Kızılderililere özgü bir ürün olan ve son dönemde genç yaşlı birçok kişi tarafından ilgi gören rüya kapanlarını üretip satan Sevilay Akduman, “Resmi kıyafet giyip iş yapmak bana göre değildi. Ben de kendi işimi kurdum” dedi
NURETTİN BAKİ-ÖZEL HABER
İzmir’in uğrak yerlerinden biri olan ve özellikle öğrencilerin tercih ettiği Sevgi Yolu, farklı yetenekleri ve meslekleri de bir araya getiriyor. Adı gibi sevgi dolu insanların bir araya geldiği ve sevgiyle yaptıkları ürünleri sergiledikleri bu yolda birbirinden farklı birçok farklı sektör bir arada yer alıyor. Kızılderililere özgü bir ürün olan ve son dönemde genç yaşlı birçok kişi tarafından ilgi gören rüya kapanları da Sevgi Yolu’nda yerini alıyor. İzmir dışında üniversiteyi bitirdikten sonra yeniden İzmir’e dönen ve kendi mesleğini yapmak yerine arkadaşından öğrendiği rüya kapanlarını yapmaya başlayan Sevilay Akduman, bu işi yapmaya nasıl karar verdiğini anlattı. Akduman, “Üniversiteyi bitirdikten sonra birçok iş görüşmesine gittim ve birkaç işte çalıştım.

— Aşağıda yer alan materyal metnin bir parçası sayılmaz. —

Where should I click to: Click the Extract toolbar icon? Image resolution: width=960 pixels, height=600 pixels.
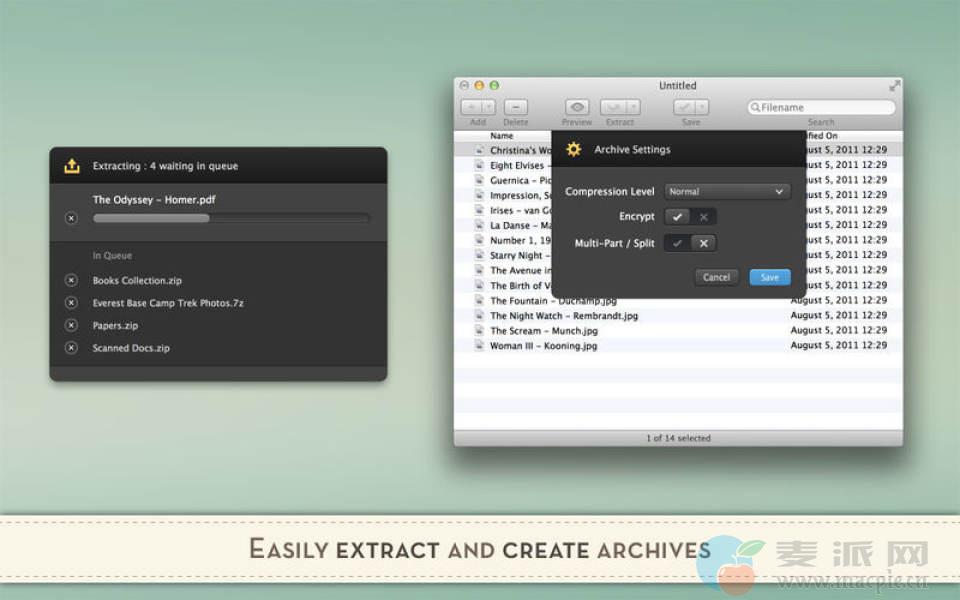(x=613, y=107)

Ancak bu işlerinin hiçbiri bana uygun gelmedi. Sevgi Yolu’nda bir arkadaşım bu işi yapıyordu. Bir süre onun yanına gelerek yardımda bulundum ve sonrasında kendisiyle çalışmamı istedi. Bir süre onunla çalıştıktan sonra kendi işimi kurmak istedim ve o günden sonra bu küçük dükkânımı açtım” değerlendirmesinde bulundu.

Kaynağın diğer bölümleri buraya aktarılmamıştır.